Summary: Petitioner was not required to explicitly identify secondary reference’s “field of endeavor” using specific language when briefing sufficiently communicates the field of endeavor.
Netflix petitioned for Inter Partes Review of the ’792 patent owned by DivX. The ’792 patent generally relates to encoding, transmission, and decoding of multimedia files, such as video files, with claims directed towards functionality enabling fast-forwarding, rewinding, and skipping frames in a multimedia file by using an “index chunk” in the file.
Before the PTAB, Netflix argued that several claims of the patent were obvious in view of two references, including a secondary reference (“Kaku”) which disclosed using an index chunk in a file to play image or sound data. DivX argued that Kaku was non-analogous art because it was primarily directed towards image files in digital cameras, rather than streaming multimedia files. Netflix replied that Kaku explicitly disclosed that the invention was applicable to other electronic appliances to reproduce motion images. The PTAB rejected Netflix’s obviousness argument because Netflix had not met its burden of showing that Kaku was analogous art under the “field-of-endeavor” test. The Board found that Netflix had failed to clearly identify the field of endeavor of either the ’792 patent or Kaku, noting that Netflix appeared to present multiple different positions on what it viewed as the field of endeavor throughout the case.

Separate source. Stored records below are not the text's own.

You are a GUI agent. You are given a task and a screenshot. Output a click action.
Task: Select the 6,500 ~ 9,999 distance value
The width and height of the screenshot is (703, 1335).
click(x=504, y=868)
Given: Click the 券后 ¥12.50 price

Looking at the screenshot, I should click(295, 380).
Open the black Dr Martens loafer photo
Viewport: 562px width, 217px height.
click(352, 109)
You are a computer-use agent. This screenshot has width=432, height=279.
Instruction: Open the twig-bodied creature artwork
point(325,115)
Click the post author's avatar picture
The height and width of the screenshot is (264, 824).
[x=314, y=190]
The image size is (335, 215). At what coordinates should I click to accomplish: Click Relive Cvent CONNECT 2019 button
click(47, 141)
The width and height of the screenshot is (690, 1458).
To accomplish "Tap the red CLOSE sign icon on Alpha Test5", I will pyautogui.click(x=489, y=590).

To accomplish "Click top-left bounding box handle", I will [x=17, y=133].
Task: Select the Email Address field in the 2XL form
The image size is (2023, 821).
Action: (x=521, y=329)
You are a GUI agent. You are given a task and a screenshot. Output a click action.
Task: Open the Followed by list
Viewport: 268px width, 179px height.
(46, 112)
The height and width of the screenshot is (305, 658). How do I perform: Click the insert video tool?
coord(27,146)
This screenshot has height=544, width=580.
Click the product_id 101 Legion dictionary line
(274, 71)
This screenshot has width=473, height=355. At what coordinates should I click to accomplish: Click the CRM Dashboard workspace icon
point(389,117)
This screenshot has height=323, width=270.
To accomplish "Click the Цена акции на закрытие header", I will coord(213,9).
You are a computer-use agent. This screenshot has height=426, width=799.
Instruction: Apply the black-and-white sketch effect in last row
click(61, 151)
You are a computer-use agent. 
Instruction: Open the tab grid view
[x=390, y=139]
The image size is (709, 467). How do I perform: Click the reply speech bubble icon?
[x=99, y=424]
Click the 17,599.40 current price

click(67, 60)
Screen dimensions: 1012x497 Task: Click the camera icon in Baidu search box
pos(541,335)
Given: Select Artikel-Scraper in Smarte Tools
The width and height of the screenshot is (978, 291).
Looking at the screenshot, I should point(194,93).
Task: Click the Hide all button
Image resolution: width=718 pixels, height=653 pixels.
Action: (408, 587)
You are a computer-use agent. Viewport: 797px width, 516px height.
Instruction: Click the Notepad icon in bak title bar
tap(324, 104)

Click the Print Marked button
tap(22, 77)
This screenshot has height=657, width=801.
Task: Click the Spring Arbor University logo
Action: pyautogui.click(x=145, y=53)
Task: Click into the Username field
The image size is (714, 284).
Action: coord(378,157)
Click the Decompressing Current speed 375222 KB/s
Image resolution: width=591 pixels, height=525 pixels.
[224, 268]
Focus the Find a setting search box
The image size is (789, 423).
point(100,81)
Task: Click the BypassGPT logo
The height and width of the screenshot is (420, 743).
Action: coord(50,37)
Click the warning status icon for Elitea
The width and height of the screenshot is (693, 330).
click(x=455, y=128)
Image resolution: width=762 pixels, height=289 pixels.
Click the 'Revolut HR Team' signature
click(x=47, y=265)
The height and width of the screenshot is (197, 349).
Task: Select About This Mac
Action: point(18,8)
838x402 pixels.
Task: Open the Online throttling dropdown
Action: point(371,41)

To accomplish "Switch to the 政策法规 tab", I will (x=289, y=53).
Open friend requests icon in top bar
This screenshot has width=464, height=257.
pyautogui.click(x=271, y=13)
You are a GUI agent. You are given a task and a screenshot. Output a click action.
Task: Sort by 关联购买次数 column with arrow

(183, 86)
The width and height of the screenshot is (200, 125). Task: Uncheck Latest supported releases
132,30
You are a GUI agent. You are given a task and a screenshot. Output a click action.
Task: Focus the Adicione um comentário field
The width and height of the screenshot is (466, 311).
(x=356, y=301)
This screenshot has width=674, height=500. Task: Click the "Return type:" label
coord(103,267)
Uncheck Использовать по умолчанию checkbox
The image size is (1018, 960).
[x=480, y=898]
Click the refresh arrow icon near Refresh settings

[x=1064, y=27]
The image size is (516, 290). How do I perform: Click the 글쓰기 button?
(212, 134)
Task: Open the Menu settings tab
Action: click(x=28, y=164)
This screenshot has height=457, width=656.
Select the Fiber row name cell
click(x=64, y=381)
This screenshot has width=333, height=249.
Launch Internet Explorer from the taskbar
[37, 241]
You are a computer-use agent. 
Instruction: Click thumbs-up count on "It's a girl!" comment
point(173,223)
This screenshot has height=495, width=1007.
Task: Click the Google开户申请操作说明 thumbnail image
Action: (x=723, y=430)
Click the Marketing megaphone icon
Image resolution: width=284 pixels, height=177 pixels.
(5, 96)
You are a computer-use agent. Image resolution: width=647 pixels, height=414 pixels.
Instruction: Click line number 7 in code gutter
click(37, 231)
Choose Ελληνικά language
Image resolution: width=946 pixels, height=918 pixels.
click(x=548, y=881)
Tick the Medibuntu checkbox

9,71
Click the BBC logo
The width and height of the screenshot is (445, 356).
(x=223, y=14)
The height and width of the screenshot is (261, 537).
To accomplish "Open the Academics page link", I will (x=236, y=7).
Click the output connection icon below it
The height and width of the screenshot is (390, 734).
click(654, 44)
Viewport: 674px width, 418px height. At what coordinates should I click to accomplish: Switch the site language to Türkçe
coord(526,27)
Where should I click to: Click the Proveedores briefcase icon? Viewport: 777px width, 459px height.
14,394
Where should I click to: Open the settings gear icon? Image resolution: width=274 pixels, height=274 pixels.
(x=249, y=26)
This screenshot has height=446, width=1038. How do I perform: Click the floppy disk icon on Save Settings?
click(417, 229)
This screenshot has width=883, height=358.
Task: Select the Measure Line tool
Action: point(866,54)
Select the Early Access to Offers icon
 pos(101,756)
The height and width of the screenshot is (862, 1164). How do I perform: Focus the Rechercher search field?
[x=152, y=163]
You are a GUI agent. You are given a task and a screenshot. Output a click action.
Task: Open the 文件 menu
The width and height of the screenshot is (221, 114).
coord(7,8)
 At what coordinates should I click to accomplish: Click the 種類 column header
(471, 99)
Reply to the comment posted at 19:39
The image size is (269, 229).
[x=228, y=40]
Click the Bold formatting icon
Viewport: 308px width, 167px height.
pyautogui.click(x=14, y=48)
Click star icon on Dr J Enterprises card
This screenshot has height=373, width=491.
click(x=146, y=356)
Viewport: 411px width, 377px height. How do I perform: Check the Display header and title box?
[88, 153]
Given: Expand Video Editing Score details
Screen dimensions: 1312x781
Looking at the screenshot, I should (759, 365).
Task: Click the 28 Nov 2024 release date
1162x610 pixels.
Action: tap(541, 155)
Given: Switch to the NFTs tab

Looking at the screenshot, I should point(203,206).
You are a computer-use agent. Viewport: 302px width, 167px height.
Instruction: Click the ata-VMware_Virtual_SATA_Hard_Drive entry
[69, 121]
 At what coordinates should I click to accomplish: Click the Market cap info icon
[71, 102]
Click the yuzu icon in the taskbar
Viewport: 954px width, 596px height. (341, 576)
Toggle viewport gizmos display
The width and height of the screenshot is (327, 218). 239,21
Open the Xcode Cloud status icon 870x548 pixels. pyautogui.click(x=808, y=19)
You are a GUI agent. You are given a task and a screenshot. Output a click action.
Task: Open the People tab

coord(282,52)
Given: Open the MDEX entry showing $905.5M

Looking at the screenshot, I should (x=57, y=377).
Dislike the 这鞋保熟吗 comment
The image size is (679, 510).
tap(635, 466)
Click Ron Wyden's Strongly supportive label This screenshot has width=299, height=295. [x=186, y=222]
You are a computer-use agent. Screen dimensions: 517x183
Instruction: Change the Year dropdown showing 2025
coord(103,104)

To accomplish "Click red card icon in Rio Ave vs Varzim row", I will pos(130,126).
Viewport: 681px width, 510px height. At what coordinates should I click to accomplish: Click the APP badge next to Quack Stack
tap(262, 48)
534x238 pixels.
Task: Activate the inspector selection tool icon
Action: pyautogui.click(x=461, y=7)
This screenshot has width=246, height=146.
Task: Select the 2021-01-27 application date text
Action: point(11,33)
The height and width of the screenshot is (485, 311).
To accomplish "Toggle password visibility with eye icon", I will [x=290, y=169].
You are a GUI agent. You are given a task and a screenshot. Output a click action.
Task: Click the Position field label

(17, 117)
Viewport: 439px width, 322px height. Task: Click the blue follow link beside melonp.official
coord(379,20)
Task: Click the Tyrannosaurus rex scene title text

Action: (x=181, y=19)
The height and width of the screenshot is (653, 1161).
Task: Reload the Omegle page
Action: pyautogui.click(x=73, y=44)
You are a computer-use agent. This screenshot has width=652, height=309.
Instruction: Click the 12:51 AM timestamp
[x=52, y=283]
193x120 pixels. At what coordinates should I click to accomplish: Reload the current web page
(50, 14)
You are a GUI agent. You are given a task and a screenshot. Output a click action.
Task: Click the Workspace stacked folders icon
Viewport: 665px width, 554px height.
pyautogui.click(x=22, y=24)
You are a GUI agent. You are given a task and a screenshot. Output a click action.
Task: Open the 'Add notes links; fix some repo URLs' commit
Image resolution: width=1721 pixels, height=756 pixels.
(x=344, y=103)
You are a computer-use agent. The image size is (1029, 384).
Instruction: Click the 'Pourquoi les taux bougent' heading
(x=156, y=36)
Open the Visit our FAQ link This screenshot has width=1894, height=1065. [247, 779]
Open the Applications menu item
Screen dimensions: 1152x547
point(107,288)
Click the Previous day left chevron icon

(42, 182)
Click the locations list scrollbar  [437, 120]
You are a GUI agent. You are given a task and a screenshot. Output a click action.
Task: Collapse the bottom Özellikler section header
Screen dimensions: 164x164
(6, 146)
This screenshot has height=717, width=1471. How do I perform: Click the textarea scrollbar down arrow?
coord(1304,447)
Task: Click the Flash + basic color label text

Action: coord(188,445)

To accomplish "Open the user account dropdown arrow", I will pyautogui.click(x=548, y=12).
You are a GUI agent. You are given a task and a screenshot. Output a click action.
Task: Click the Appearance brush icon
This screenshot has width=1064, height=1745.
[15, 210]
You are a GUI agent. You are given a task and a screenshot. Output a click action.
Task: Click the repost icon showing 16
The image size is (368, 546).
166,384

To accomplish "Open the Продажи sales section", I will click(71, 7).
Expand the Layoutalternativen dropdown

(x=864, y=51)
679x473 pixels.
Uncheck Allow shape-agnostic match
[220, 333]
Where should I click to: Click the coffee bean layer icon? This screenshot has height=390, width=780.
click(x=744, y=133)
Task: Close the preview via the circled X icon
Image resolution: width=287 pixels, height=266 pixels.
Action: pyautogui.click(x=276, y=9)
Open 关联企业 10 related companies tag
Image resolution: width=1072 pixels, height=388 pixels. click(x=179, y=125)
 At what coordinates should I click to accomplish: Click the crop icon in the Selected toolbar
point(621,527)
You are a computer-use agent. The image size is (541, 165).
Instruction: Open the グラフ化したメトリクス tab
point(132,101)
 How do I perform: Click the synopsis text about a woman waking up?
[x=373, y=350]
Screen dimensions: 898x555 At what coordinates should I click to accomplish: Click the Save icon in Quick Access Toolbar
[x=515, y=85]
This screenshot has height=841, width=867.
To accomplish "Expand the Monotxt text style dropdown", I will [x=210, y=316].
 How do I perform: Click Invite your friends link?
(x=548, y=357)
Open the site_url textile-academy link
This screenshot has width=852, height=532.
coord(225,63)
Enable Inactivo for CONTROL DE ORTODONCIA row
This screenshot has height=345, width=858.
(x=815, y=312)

On appeal, the Federal Circuit found that the PTAB had abused its discretion in determining that Netflix had failed to articulate a field of endeavor, stating that “[a]lthough Netflix’s reply brief before the Board did not formulaically articulate a field of endeavor using those exact words, our precedent does not require the use of magic words.” The Federal Circuit found that Netflix’s briefing, taken in context, sufficiently communicated its position that Kaku’s field of endeavor included multimedia files. Because the Board erred by imposing a higher burden than required by Federal Circuit precedent, the Federal Circuit vacated and remanded to allow the PTAB to decide the factual question of whether Kaku was directed to the same field of endeavor as the ’792 patent based on the parties’ arguments.